I get my eggs from the farmers market and they are usually a little higher anyway.  I havent noticed what they cost at the store.  I have noticed food prices in general have increased quite a bit in the last couple of years.  Especially beef products.  

Ive been considering moving from the suburbs and finding about 40 acres and becoming more self reliant, cows, chickens, big garden just like Grandpa did it.  Not just for the cost of food, I miss being in the country, I might even start hunting again.


----------



## Yaya (Jan 31, 2015)

I have a hen


----------



## mickems (Jan 31, 2015)

Maintenance Man said:


> Now that the price of eggs has pretty much doubled, how many of you will still continue to buy them? I bought a flat from Costco for $15. That's 60 eggs that were medium, not even large. Im not sure if I will buy them again. Kinda kills the best protein source we have as a cheap and abundant food in your diet.
> 
> Its funny that the egg whites didn't go up tho...Must not be the same thing then right? Of course they're much different but I have no idea why. No way could I drink a raw egg white, let alone 5. Egg whites from the carton are easy to drink. Its not tasty or anything but it doesn't make you want to puke at least.
> 
> Also what do you think of the law that made it more expensive? Basically limiting the number of chickens allowed per cage. No more 30 birds in a wiener dog travel cage. Not sure of how many it went to tho. Didn't care enuf to look it up.



beef has already gone up around here bro. as far as eggs, just my theory,  I think eggs popularity and demand is probably causing rise in cost. also these food shows are to blame. years ago, oxtail was for poor people and dirt cheap. now its $6 lb. at my market. nobody would buy certain things in my local supermarket. they would always be available. especially caribbean items. once I started to buy them up on a regular basis, the price jumped. giant foods does this frequently. now it is basmati rice. $5 for 4lb bag. used to be $3 something until it was always out of stock. price won't change the fact that my family has gotta eat.


----------



## Jada (Jan 31, 2015)

Everything  is going up in the food department,  I noticed last week when I went to bj's.. but on the other note GAS is cheap!!!! Yes! With 35$ I fill my suv. . Uffffff


----------



## Rip (Jan 31, 2015)

Maintenance Man said:


> Now that the price of eggs has pretty much doubled, how many of you will still continue to buy them? I bought a flat from Costco for $15. That's 60 eggs that were medium, not even large. Im not sure if I will buy them again. Kinda kills the best protein source we have as a cheap and abundant food in your diet.
> 
> Its funny that the egg whites didn't go up tho...Must not be the same thing then right? Of course they're much different but I have no idea why. No way could I drink a raw egg white, let alone 5. Egg whites from the carton are easy to drink. Its not tasty or anything but it doesn't make you want to puke at least.
> 
> Also what do you think of the law that made it more expensive? Basically limiting the number of chickens allowed per cage. No more 30 birds in a wiener dog travel cage. Not sure of how many it went to tho. Didn't care enuf to look it up.

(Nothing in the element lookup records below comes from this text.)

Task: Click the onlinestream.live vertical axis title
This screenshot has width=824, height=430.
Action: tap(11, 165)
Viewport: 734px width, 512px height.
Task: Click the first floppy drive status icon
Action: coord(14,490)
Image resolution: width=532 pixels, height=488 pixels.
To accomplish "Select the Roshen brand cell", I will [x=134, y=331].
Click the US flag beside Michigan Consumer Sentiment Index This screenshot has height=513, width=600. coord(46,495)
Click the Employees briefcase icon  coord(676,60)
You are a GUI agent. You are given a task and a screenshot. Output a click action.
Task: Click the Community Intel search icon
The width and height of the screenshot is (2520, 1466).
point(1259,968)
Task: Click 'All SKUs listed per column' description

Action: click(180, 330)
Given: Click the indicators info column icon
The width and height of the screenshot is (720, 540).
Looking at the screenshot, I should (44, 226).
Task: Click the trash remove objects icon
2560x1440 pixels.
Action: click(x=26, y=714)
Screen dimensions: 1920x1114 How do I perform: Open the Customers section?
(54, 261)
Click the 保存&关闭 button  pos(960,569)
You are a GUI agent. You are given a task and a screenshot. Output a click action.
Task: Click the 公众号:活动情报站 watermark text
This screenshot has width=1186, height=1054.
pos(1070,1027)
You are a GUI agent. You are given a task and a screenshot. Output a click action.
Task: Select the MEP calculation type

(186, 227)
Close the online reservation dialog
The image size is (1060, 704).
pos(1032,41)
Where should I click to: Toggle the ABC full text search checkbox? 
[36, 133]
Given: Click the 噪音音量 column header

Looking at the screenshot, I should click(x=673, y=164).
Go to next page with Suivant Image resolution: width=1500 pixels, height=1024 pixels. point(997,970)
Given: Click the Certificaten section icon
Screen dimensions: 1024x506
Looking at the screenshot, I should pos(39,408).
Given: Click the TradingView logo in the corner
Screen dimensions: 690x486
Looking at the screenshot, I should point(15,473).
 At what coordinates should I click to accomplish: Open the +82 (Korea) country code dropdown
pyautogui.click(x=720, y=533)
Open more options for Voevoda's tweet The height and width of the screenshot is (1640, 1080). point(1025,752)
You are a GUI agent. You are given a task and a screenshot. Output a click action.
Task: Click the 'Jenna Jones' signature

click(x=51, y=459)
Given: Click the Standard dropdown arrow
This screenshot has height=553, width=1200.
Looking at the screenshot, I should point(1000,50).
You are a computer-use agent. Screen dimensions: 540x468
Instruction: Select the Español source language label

A place called Aldi's sells them for $1.50/dozen. I usually 10 whites with one yolk, so I go through a lot.


----------



## Spongy (Jan 31, 2015)

I'm still selling them for $1.09 a dozen


----------



## stonetag (Jan 31, 2015)

BigGameHunter said:


> I get my eggs from the farmers market and they are usually a little higher anyway.  I havent noticed what they cost at the store.  I have noticed food prices in general have increased quite a bit in the last couple of years.  Especially beef products.
> 
> Ive been considering moving from the suburbs and finding about 40 acres and becoming more self reliant, cows, chickens, big garden just like Grandpa did it.  Not just for the cost of food, I miss being in the country, I might even start hunting again.


Now you're coming around my friend.


----------



## mickems (Jan 31, 2015)

Rip said:


> A place called Aldi's sells them for $1.50/dozen. I usually 10 whites with one yolk, so I go through a lot.



my local ALDI store has a 5 dozen limit on those eggs.


----------



## Spongy (Jan 31, 2015)

mickems said:


> my local ALDI store has a 5 dozen limit on those eggs.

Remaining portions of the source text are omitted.